И не соврал, что характерно.
Они посидели еще немного, поговорили о всяких воинских мелочах, а потом пришло время Сергею отправляться на княжий совет, и он ушел, оставив Милоша пусть и в изрядной озабоченности, но в целом вполне счастливого.
…Чего нельзя было сказать о Колхульде, к которой Сергей заявился уже ближе к полуночи, потому что «посиделки» у Стемида изрядно затянулись. И продолжались едва ли не до рассвета. Причем безрезультатно, если не считать результатом опустевшие бочки с пивом. Но Сергей смылся значительно раньше. Желания участвовать в пылкой дискуссии о том, кто и сколько вкладывает в будущий поход и какие дивиденды должен получить в случае, если… и если иначе… и если… у Сергея не было. Тем более никто его и не спрашивал, поскольку торговались главным образом Хрольв со Стемидом.
– Пойду я, – шепнул Ререху Сергей. – Мне домой надо. Ну ты знаешь. А если кто спросит, своих к походу я подготовлю сам, а долю в добыче нам – как обычно.
Это «как обычно» тоже рассчитывалось непросто. Но регламент такой дележки был стандартный практически для всех относительно независимых участников похода.
– Иди, – разрешил княжич. – Я за тебя все, что нужно, скажу.
И Сергей ушел. Очень надеясь, что этот бесконечный день наконец-то закончится и можно будет как следует выспаться.
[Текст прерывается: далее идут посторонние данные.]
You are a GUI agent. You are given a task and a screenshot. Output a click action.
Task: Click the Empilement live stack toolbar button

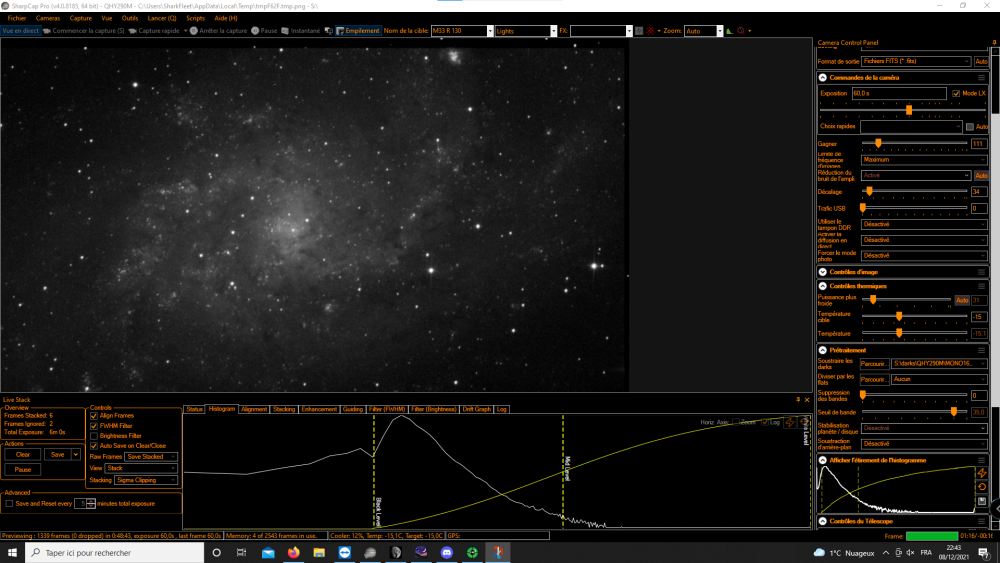pyautogui.click(x=358, y=31)
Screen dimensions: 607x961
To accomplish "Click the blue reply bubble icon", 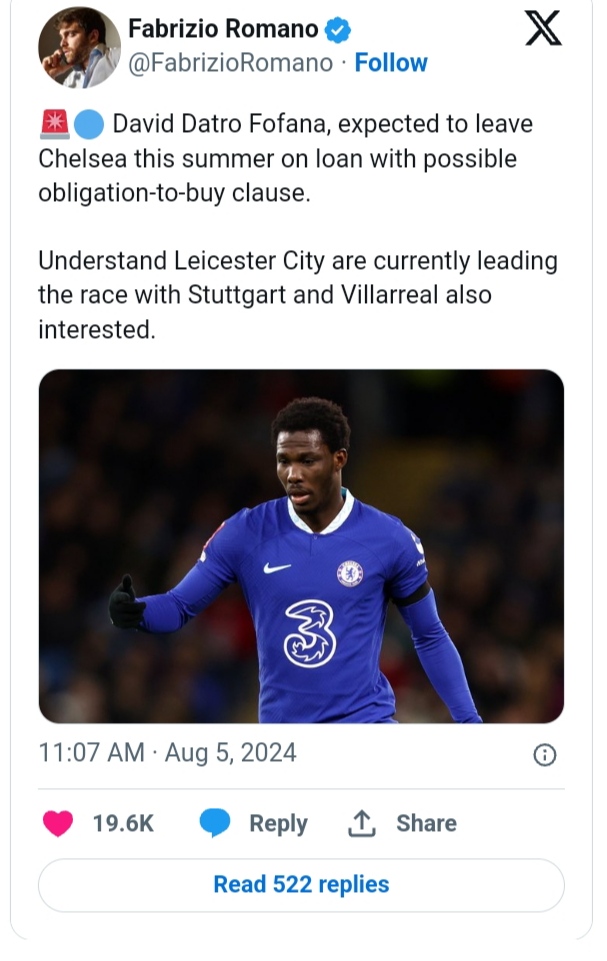I will tap(215, 823).
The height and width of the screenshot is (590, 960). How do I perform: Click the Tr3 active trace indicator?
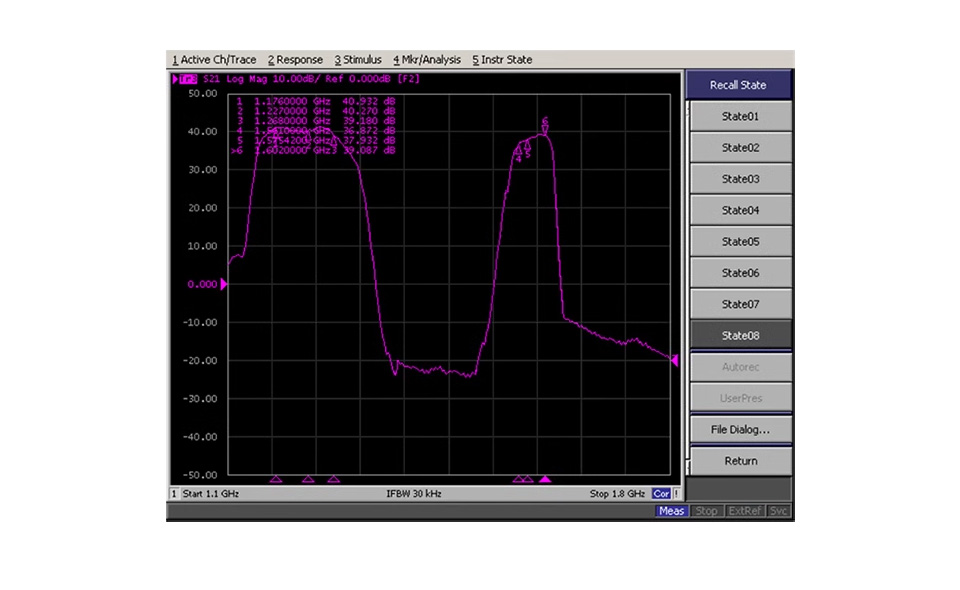186,78
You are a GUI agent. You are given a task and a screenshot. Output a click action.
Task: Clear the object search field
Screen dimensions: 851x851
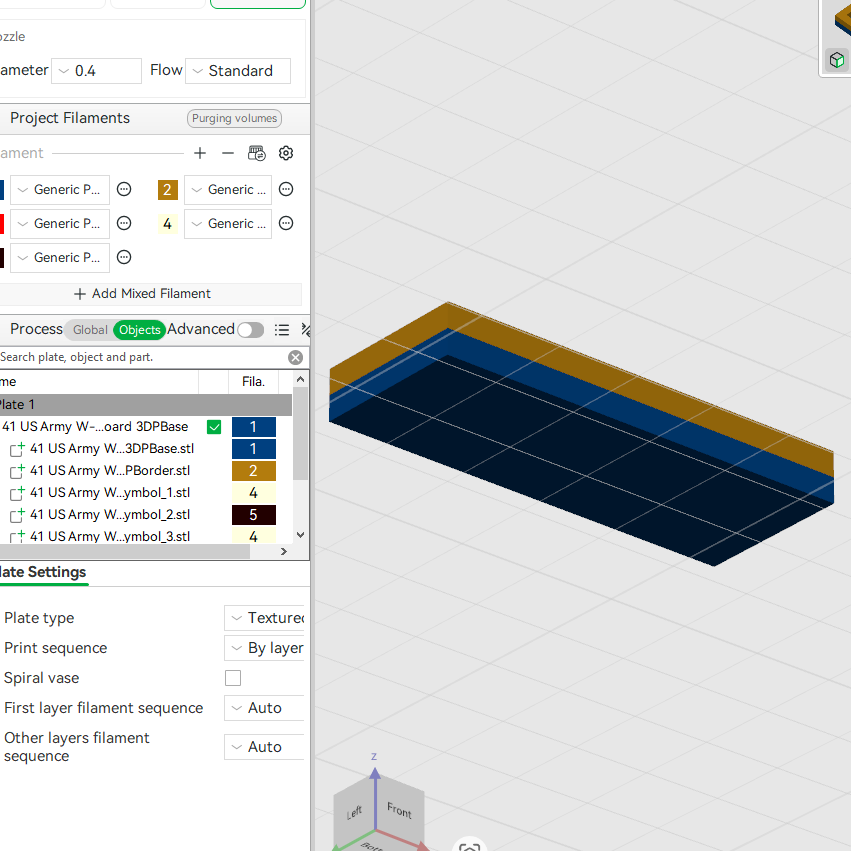pos(295,357)
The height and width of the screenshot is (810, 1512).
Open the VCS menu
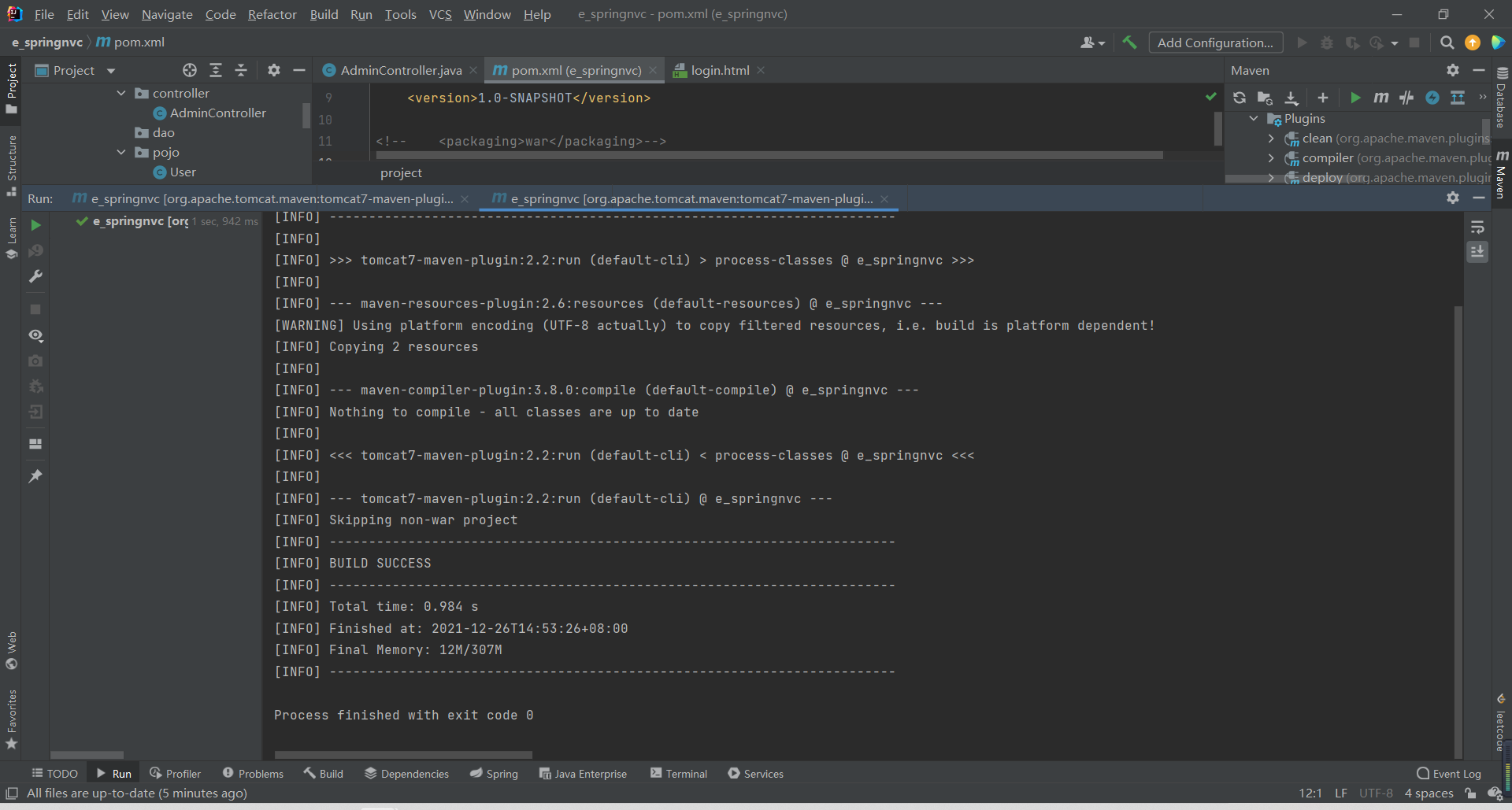click(x=440, y=14)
Но – увы. Колхульда ждала. И она была сердита.
И что характерно: ждала не в дневной одежде, а в короткой рубахе из голубого шелка, подаренной Сергеем. Рубаха Колхульде шла. Смотрелась в ней юная супруга очень сексуально. Хотя голенькой она выглядела еще лучше.
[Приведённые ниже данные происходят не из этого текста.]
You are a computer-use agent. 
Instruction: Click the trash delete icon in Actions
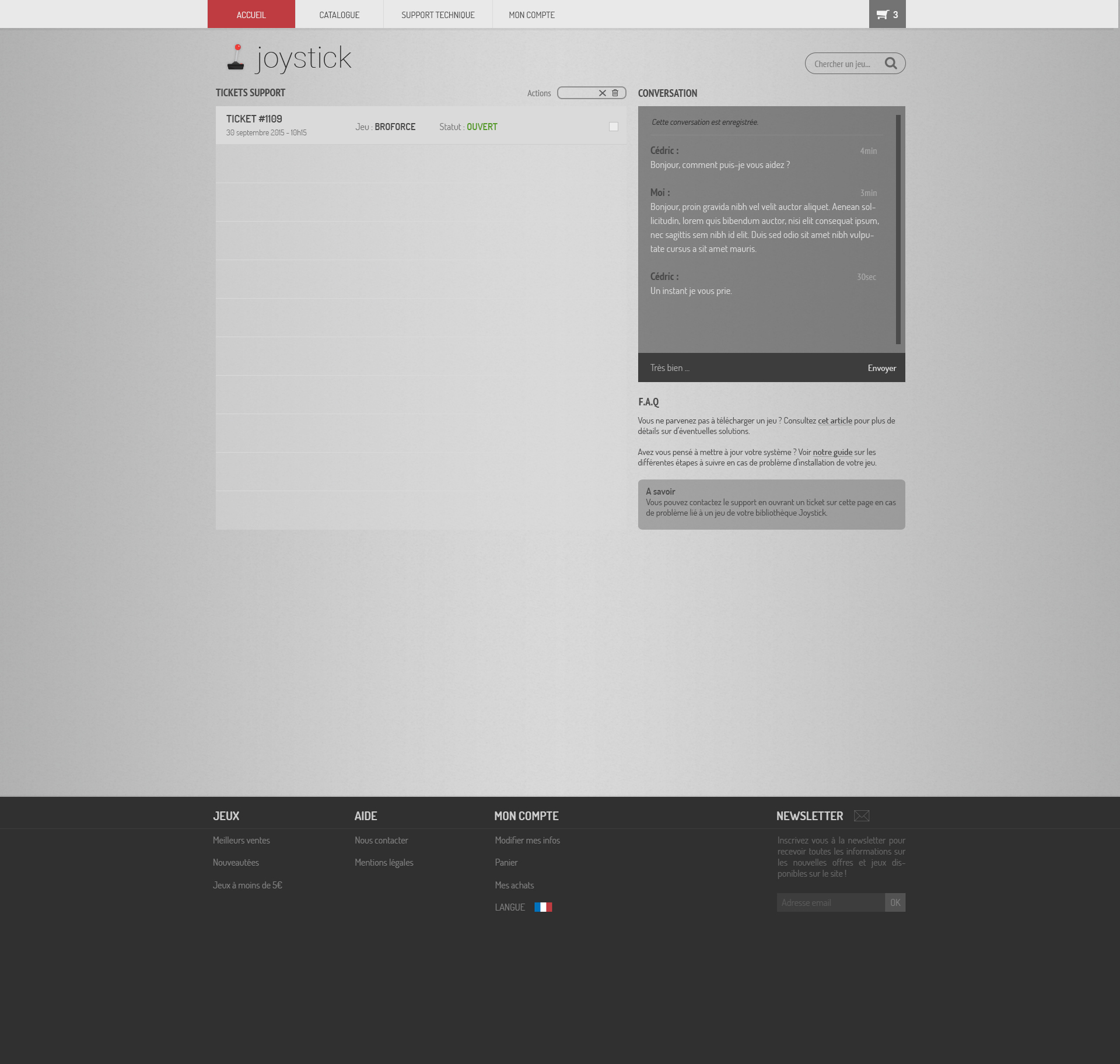click(x=615, y=93)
Надо полагать, изначально она собиралась поработать исполнителем желаний. Но за прошедшие часы перешла из состояния правильно выдержанного джина в ипостась джина передержанного.
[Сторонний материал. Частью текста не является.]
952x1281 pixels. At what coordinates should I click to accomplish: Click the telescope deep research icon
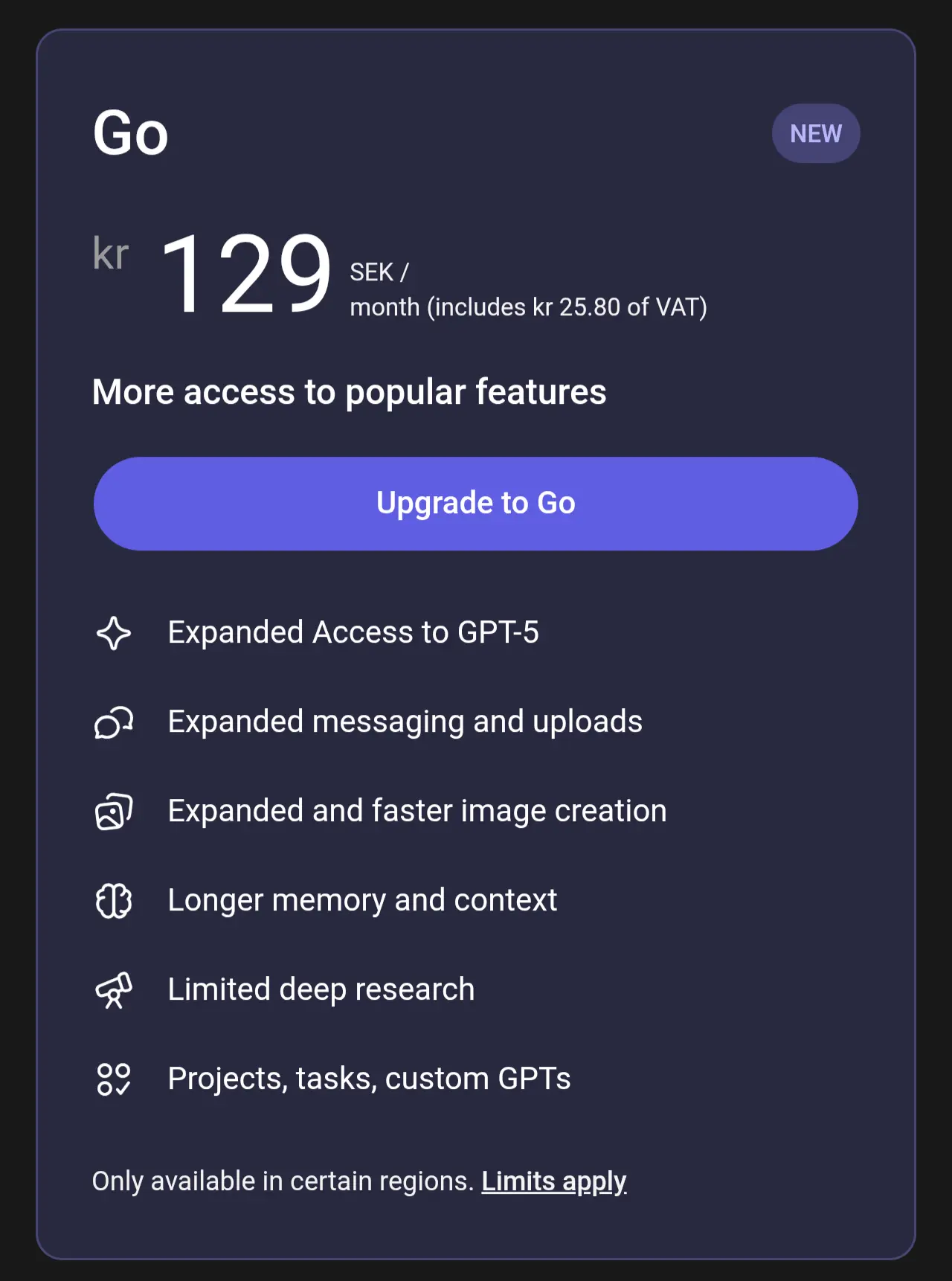[114, 990]
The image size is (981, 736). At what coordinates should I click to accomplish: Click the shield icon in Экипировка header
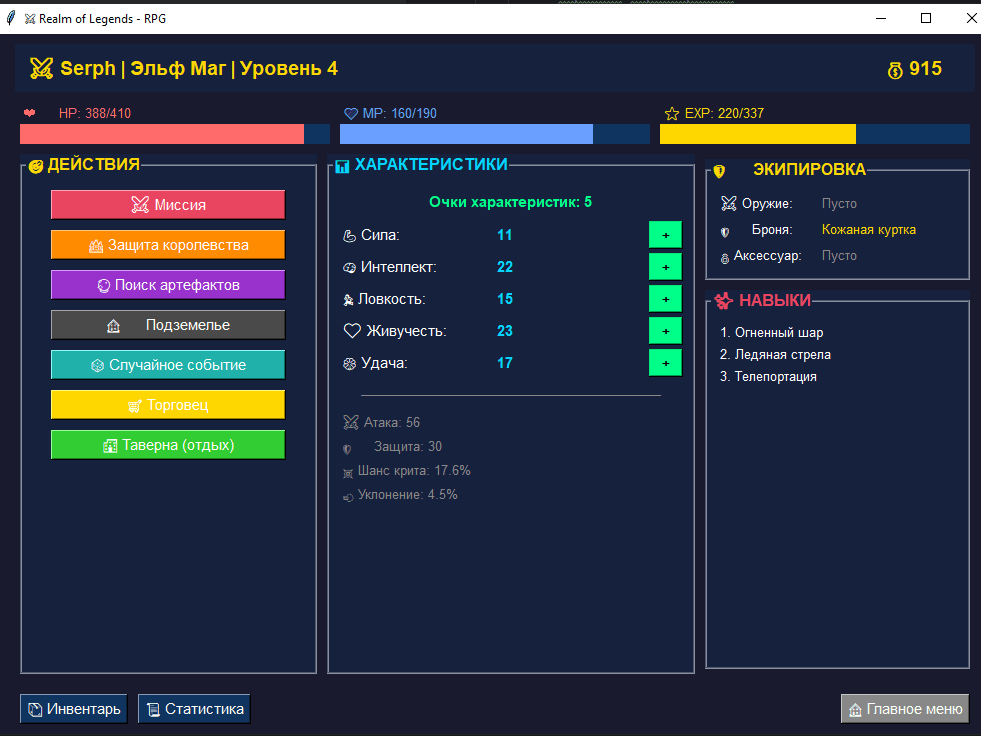719,171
Остановившийся в дверях Сергей и сказать ничего не успел, как на него едва не обрушился гнев прекрасной валькирии.
– Как ты смеешь… – начала Колхульда, предварительно вдохнув поглубже.
Но больше ничего сказать не успела.
Сергей сгреб ее, стиснул, поднял, закружил по комнате. Потом аккуратно уронил на ложе, прижал, глянул в расширенные зрачки, в которых плясал огонек изложницы, и спросил строго:
– Почему я узнаю об этом от других, жена? Почему о моем первенце я узнаю не первым?
– Отпусти меня! Раздавишь!
Ну надо же. Прошлой ночью такой груз ее не смущал. Вряд ли за сегодняшний день Сергей стал существенно тяжелее.
– Отвечай!
Со Сладой он ни за что бы себя так не повел. Потому что любил. И был любим. А с Колхульдой…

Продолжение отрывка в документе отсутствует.